*Lo que se pide:*
Copie textualmente todos los datos que siguen, línea por línea y sin introducir cambio alguno.

*Datos de trabajo:*
_ _ _ _

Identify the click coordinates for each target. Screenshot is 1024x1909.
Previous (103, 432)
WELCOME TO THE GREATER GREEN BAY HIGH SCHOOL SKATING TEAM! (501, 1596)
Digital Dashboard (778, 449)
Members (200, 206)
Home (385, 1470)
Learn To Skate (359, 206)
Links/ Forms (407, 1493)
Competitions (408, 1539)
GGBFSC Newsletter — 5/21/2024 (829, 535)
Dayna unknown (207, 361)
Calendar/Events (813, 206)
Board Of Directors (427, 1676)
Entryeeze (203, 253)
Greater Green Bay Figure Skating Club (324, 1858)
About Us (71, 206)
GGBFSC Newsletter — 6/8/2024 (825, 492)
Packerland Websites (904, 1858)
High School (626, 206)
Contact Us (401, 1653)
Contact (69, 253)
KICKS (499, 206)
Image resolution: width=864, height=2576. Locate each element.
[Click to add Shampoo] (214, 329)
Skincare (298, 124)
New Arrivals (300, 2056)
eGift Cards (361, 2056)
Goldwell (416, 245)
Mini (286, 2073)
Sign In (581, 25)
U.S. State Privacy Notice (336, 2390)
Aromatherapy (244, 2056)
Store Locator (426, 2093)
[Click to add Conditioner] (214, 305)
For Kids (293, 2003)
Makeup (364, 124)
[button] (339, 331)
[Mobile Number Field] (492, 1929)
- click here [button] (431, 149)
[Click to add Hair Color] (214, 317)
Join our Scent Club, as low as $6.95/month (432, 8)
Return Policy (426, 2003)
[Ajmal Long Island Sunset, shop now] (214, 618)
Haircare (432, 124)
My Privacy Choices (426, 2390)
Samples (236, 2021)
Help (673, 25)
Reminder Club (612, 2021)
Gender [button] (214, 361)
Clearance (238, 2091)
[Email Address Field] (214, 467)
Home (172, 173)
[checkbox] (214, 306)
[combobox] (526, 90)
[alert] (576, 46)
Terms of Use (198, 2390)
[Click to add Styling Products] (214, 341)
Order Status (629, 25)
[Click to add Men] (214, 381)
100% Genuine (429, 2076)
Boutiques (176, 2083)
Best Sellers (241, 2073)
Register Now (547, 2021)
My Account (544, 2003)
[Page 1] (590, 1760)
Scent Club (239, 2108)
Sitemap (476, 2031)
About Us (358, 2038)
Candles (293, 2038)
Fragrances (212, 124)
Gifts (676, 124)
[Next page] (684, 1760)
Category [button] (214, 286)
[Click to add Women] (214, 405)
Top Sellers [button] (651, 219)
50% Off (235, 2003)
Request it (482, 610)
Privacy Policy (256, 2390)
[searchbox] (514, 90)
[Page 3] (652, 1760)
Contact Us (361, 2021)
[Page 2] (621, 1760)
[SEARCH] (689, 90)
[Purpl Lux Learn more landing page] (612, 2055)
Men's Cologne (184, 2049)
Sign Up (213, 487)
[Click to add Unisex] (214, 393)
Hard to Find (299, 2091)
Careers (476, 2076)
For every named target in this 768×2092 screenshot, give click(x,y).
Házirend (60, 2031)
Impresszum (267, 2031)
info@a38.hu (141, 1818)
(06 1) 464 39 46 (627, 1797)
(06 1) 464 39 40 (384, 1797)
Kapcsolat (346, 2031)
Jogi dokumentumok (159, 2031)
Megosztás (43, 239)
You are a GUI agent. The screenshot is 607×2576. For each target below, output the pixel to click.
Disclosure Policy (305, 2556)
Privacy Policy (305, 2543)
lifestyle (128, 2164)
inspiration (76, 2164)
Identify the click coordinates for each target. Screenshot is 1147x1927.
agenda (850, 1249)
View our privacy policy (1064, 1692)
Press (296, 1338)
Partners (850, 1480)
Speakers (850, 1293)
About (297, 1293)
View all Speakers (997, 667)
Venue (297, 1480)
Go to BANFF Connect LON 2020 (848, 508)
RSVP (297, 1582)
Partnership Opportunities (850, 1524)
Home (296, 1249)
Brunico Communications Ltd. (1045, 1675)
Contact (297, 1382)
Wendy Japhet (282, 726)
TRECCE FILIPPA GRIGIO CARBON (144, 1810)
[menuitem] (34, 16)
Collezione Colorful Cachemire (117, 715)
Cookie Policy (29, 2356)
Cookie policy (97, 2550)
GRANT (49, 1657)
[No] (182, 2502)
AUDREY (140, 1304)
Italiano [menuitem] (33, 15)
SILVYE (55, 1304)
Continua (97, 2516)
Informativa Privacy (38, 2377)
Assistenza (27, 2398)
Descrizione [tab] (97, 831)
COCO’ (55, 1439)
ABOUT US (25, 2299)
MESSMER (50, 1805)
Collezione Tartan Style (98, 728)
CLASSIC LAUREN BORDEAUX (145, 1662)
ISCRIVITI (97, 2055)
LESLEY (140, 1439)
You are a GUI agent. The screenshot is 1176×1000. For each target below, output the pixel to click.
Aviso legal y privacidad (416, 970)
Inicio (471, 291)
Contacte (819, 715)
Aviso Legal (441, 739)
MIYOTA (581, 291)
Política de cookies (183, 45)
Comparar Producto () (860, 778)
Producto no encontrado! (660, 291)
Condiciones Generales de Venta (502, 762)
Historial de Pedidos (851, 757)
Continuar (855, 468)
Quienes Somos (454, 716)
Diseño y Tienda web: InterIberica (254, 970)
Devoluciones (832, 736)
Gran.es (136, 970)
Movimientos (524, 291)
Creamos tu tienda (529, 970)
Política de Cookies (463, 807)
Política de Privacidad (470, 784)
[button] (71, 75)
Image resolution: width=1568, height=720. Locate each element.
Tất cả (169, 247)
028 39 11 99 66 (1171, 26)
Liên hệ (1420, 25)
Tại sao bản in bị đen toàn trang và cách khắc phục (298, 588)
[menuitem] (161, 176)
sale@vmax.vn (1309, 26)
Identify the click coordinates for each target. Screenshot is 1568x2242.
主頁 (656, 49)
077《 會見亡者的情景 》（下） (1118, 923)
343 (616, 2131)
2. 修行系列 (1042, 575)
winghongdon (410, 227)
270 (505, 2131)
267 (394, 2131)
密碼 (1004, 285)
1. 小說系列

_ _ _ _

*Respuesta:*
Identify the click coordinates for each target. Screenshot is 1024x1909.
Previous (103, 432)
WELCOME TO THE GREATER GREEN BAY HIGH SCHOOL SKATING TEAM! (501, 1596)
Digital Dashboard (778, 449)
Members (200, 206)
Home (385, 1470)
Learn To Skate (359, 206)
Links/ Forms (407, 1493)
Competitions (408, 1539)
GGBFSC Newsletter — 5/21/2024 (829, 535)
Dayna unknown (207, 361)
Calendar/Events (813, 206)
Board Of Directors (427, 1676)
Entryeeze (203, 253)
Greater Green Bay Figure Skating Club (324, 1858)
About Us (71, 206)
GGBFSC Newsletter — 6/8/2024 (825, 492)
Packerland Websites (904, 1858)
High School (626, 206)
Contact Us (401, 1653)
Contact (69, 253)
KICKS (499, 206)
Image resolution: width=864, height=2576. Locate each element.
[Click to add Shampoo] (214, 329)
Skincare (298, 124)
New Arrivals (300, 2056)
eGift Cards (361, 2056)
Goldwell (416, 245)
Mini (286, 2073)
Sign In (581, 25)
U.S. State Privacy Notice (336, 2390)
Aromatherapy (244, 2056)
Store Locator (426, 2093)
[Click to add Conditioner] (214, 305)
For Kids (293, 2003)
Makeup (364, 124)
[button] (339, 331)
[Mobile Number Field] (492, 1929)
- click here [button] (431, 149)
[Click to add Hair Color] (214, 317)
Join our Scent Club, as low as $6.95/month (432, 8)
Return Policy (426, 2003)
[Ajmal Long Island Sunset, shop now] (214, 618)
Haircare (432, 124)
My Privacy Choices (426, 2390)
Samples (236, 2021)
Help (673, 25)
Reminder Club (612, 2021)
Gender [button] (214, 361)
Clearance (238, 2091)
[Email Address Field] (214, 467)
Home (172, 173)
[checkbox] (214, 306)
[combobox] (526, 90)
[alert] (576, 46)
Terms of Use (198, 2390)
[Click to add Styling Products] (214, 341)
Order Status (629, 25)
[Click to add Men] (214, 381)
100% Genuine (429, 2076)
Boutiques (176, 2083)
Best Sellers (241, 2073)
Register Now (547, 2021)
My Account (544, 2003)
[Page 1] (590, 1760)
Scent Club (239, 2108)
Sitemap (476, 2031)
About Us (358, 2038)
Candles (293, 2038)
Fragrances (212, 124)
Gifts (676, 124)
[Next page] (684, 1760)
Category [button] (214, 286)
[Click to add Women] (214, 405)
Top Sellers [button] (651, 219)
50% Off (235, 2003)
Request it (482, 610)
Privacy Policy (256, 2390)
[searchbox] (514, 90)
[Page 3] (652, 1760)
Contact Us (361, 2021)
[Page 2] (621, 1760)
[SEARCH] (689, 90)
[Purpl Lux Learn more landing page] (612, 2055)
Men's Cologne (184, 2049)
Sign Up (213, 487)
[Click to add Unisex] (214, 393)
Hard to Find (299, 2091)
Careers (476, 2076)
For every named target in this 768×2092 screenshot, give click(x,y).
Házirend (60, 2031)
Impresszum (267, 2031)
info@a38.hu (141, 1818)
(06 1) 464 39 46 (627, 1797)
(06 1) 464 39 40 (384, 1797)
Kapcsolat (346, 2031)
Jogi dokumentumok (159, 2031)
Megosztás (43, 239)
You are a GUI agent. The screenshot is 607×2576. For each target below, output the pixel to click.
Disclosure Policy (305, 2556)
Privacy Policy (305, 2543)
lifestyle (128, 2164)
inspiration (76, 2164)
Identify the click coordinates for each target. Screenshot is 1147x1927.
agenda (850, 1249)
View our privacy policy (1064, 1692)
Press (296, 1338)
Partners (850, 1480)
Speakers (850, 1293)
About (297, 1293)
View all Speakers (997, 667)
Venue (297, 1480)
Go to BANFF Connect LON 2020 (848, 508)
RSVP (297, 1582)
Partnership Opportunities (850, 1524)
Home (296, 1249)
Brunico Communications Ltd. (1045, 1675)
Contact (297, 1382)
Wendy Japhet (282, 726)
TRECCE FILIPPA GRIGIO CARBON (144, 1810)
[menuitem] (34, 16)
Collezione Colorful Cachemire (117, 715)
Cookie Policy (29, 2356)
Cookie policy (97, 2550)
GRANT (49, 1657)
[No] (182, 2502)
AUDREY (140, 1304)
Italiano [menuitem] (33, 15)
SILVYE (55, 1304)
Continua (97, 2516)
Informativa Privacy (38, 2377)
Assistenza (27, 2398)
Descrizione [tab] (97, 831)
COCO’ (55, 1439)
ABOUT US (25, 2299)
MESSMER (50, 1805)
Collezione Tartan Style (98, 728)
CLASSIC LAUREN BORDEAUX (145, 1662)
ISCRIVITI (97, 2055)
LESLEY (140, 1439)
You are a GUI agent. The screenshot is 1176×1000. For each target below, output the pixel to click.
Aviso legal y privacidad (416, 970)
Inicio (471, 291)
Contacte (819, 715)
Aviso Legal (441, 739)
MIYOTA (581, 291)
Política de cookies (183, 45)
Comparar Producto () (860, 778)
Producto no encontrado! (660, 291)
Condiciones Generales de Venta (502, 762)
Historial de Pedidos (851, 757)
Continuar (855, 468)
Quienes Somos (454, 716)
Diseño y Tienda web: InterIberica (254, 970)
Devoluciones (832, 736)
Gran.es (136, 970)
Movimientos (524, 291)
Creamos tu tienda (529, 970)
Política de Cookies (463, 807)
Política de Privacidad (470, 784)
[button] (71, 75)
Image resolution: width=1568, height=720. Locate each element.
Tất cả (169, 247)
028 39 11 99 66 (1171, 26)
Liên hệ (1420, 25)
Tại sao bản in bị đen toàn trang và cách khắc phục (298, 588)
[menuitem] (161, 176)
sale@vmax.vn (1309, 26)
Identify the click coordinates for each target. Screenshot is 1568x2242.
主頁 (656, 49)
077《 會見亡者的情景 》（下） (1118, 923)
343 (616, 2131)
2. 修行系列 (1042, 575)
winghongdon (410, 227)
270 (505, 2131)
267 (394, 2131)
密碼 (1004, 285)
1. 小說系列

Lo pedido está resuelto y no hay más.